Theseus Research: A company that caught Dado’s attention early was Theseus Research, where Karl Fant had developed a novel very robust data driven, low power, dual-rail asynchronous technology called Null Convention Logic (NCL). However NCL by itself was insufficient to develop a Cost of ASIC solution, and a few years later Theseus Research returned with a dataflow computational architecture (called the FlowGraph Machine, or FGM) utilizing NCL, and in 2008 I began incubating Wave Semiconductor within Tallwood to develop a Cost of ASIC solution incorporating the FGM.

FPGA and “The Giant Sucking Sound”: While incubating Wave several other trends became apparent that bore on Wave’s technical approach and business plan. The first was that the only realistic alternative to ASIC in the market was FPGA, but the performance of LookUp Table (LUT) based FPGAs had stalled to where effective clock rates realized for most designs were rarely above 200-300Mhz. This created a significant market opportunity if an alternative with better performance and shorter development times could be developed. The second trend was that the inexorable march of Moore’s law was making it difficult for targeted ASICs to survive as standalone chips for very long before being absorbed into a system SoC, transforming a fabless semiconductor business model into an IP licensing model – which generally was not positive for a company’s valuation. The latter issue argued for a “platform” approach for Wave’s product that would span a breadth of applications in a manner similar to FPGA. Although Wave’s technology and solution was very different from classic FPGA, and we were addressing a much broader market, I had previously had some due diligence exposure to FPGA, as well as pitching an FPGA fabless semiconductor business model at Leopard Logic, which can be found here on this site: LEOPARD-LOGIC

Assembling the IP Foundation: By early 2009 NCL had been acquired by a third party from Theseus, and even though one of my investors suggested I simply license NCL and the FGM, I felt it was crucial for Wave to take the time and effort to own these core technologies rather than simply licensing them, as it would make the company less vulnerable to product development schedules and market entry windows, allow us to improve and extend the patent portfolio that would be acquired, and eliminate the possibility of potential competition from other licensees.
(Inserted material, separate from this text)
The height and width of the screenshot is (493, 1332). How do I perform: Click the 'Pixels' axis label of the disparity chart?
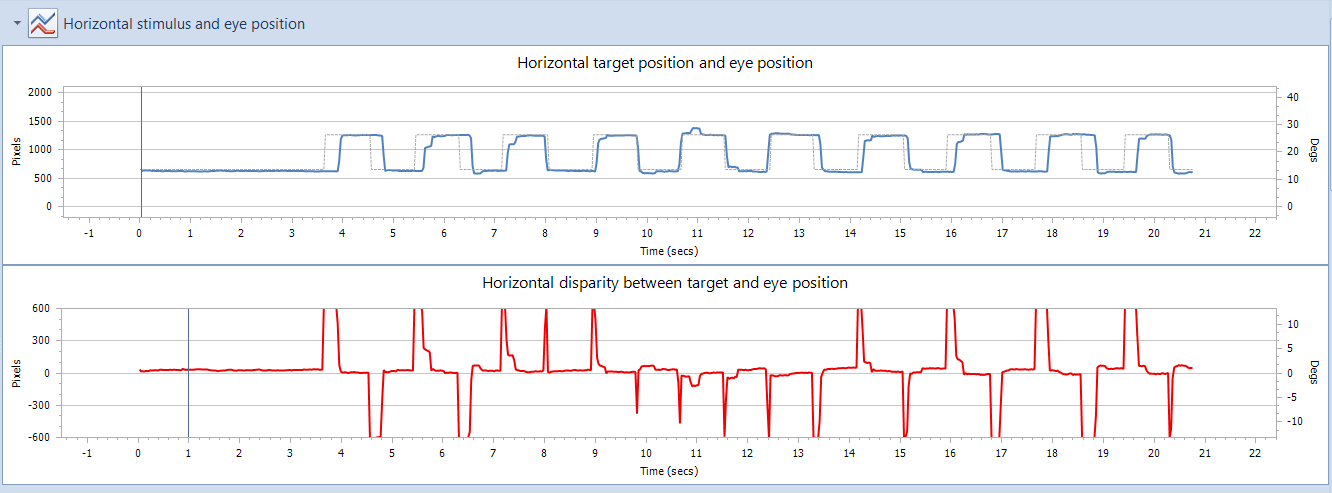click(17, 373)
Hence, as part of the company formation process Wave acquired both NCL and Theseus’ flowgraph architecture.

Initial Product Requirements and Business Model: Wave’s product was to be a chip that would:

Be programmable in a Hardware Description Language (HDL) such as Verilog
Achieve a “functional density” that was superior to FPGA
Consume less power than an FPGA
Be faster than an FPGA

The chip would be offered as a platform, similar to an FPGA model, initially introduced into the market targeting specific niche(s).

Launch: After a typical Tallwood Executive-in-Residence tenure of 3+ yrs, I departing Tallwood in August ’09, and in mid December Wave was launched with seed funding from Tallwood and Southern Cross VP with three founders – myself as CEO, Karl Fant, and Karl’s business development partner, Ken Wagner.

Technology De-Risking: A key use of the initial funding was to de-risk (prove) critical proprietary technologies. Wave’s de-risking milestones were:

Demonstrate the underlying asynchronous technology worked and was scalable
Demonstrate the data flowgraph fabric worked and was scalable
Demonstrate we could compile clocked Hardware Description Language, aka Verilog, into untimed FlowGraph form, map it to the dataflow fabric and obtain functionally correct results

Initial Product – the Software Defined ASIC: Wave’s initial product goal as a fabless semiconductor company to address the “Cost of ASIC Problem” was to create a massively parallel dataflow computational fabric that would enable a “Software Defined ASIC” – later called the DPU (DataFlow Processing Unit). The goal of the DPU was to emulate the designer’s RTL (logic description) so efficiently that it could “be the chip”, providing an alternative for systems designers to implement their ASICs and thus bridge the growing gap between LUT (LookUp Table) fabric used by the FPGA companies Xilinx and Altera, and extremely expensive deep submicron custom ASIC design which fewer and fewer generally large companies were capable of pulling off. The chip would also displace FPGA in certain applications. For such an application goal there was little need for floating point capability.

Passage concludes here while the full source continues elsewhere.